TITLE:
Race, Gender, and Social Class Discrimination in Intersection with Political Identification in Rio de Janeiro
AUTHORS:
Cristina Gomes
KEYWORDS:
Racism, Discrimination, Gender, Social Class, Political Identification
JOURNAL NAME:
Sociology Mind,
Vol.12 No.4,
October
24,
2022
ABSTRACT: This article discusses the prejudices and discrimination
against afro-descendants, women, LGBTQ persons, the homeless, immigrants, and
young adults, considering class, religion, and political differences within the
population of the city of Rio de Janeiro, Brazil. These types of discrimination
are analyzed through the intersectionality approach using a concept named “discrimination
relational matrix of analysis”. In a
two-phase design of a representative sample 759 urban inhabitants answered a
questionnaire asking for their perceptions, attitudes, practices, and
intergroup relationships on racism, patriarchalism, sexism, homophobia,
xenophobia, and self-identification within different social classes, religions,
and political-ideological identifications; correlations and a statistical model
of Principal Component Analysis was applied to explore the main factors of
discrimination. Analysis results show how
explicit and several kinds of masked discrimination are connected, spread, normalized and popularized through
apparently liberal and democratic speeches, and ambiguous attitudes and
practices according to different interests between
ingroups and outgroups in an environment of competition for resources and historic cultural settings of conservatism,
patriarchalism and social classes prejudices, attached mainly to poverty
and low educational levels. They also highlight a recent global context impacted by the increase in
hate speech and extremism of right-wing political activism of small groups.
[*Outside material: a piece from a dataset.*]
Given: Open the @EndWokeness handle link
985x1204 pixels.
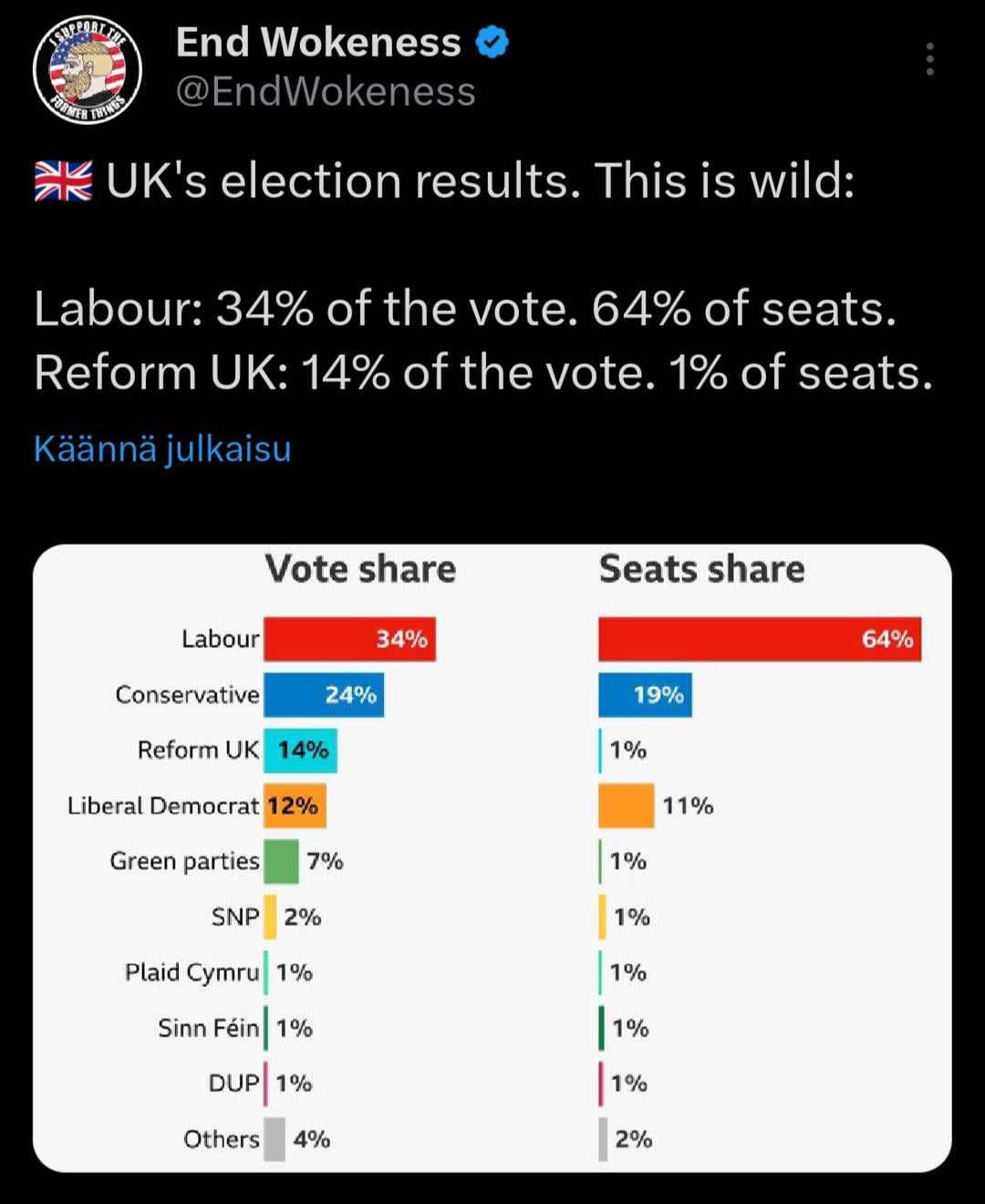Looking at the screenshot, I should [x=326, y=92].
The
main discriminatory discourses and practices in Rio de Janeiro are openly
uncivilized, sexist, racist, and xenophobic, and discriminate against the lower
social classes and other vulnerable groups via a multidirectional anti-equality
and anti-democratic mainstream, and its radicalization is popularized by a core
leader far right group and is disseminated to and appropriated by distinct
groups based on resources competition.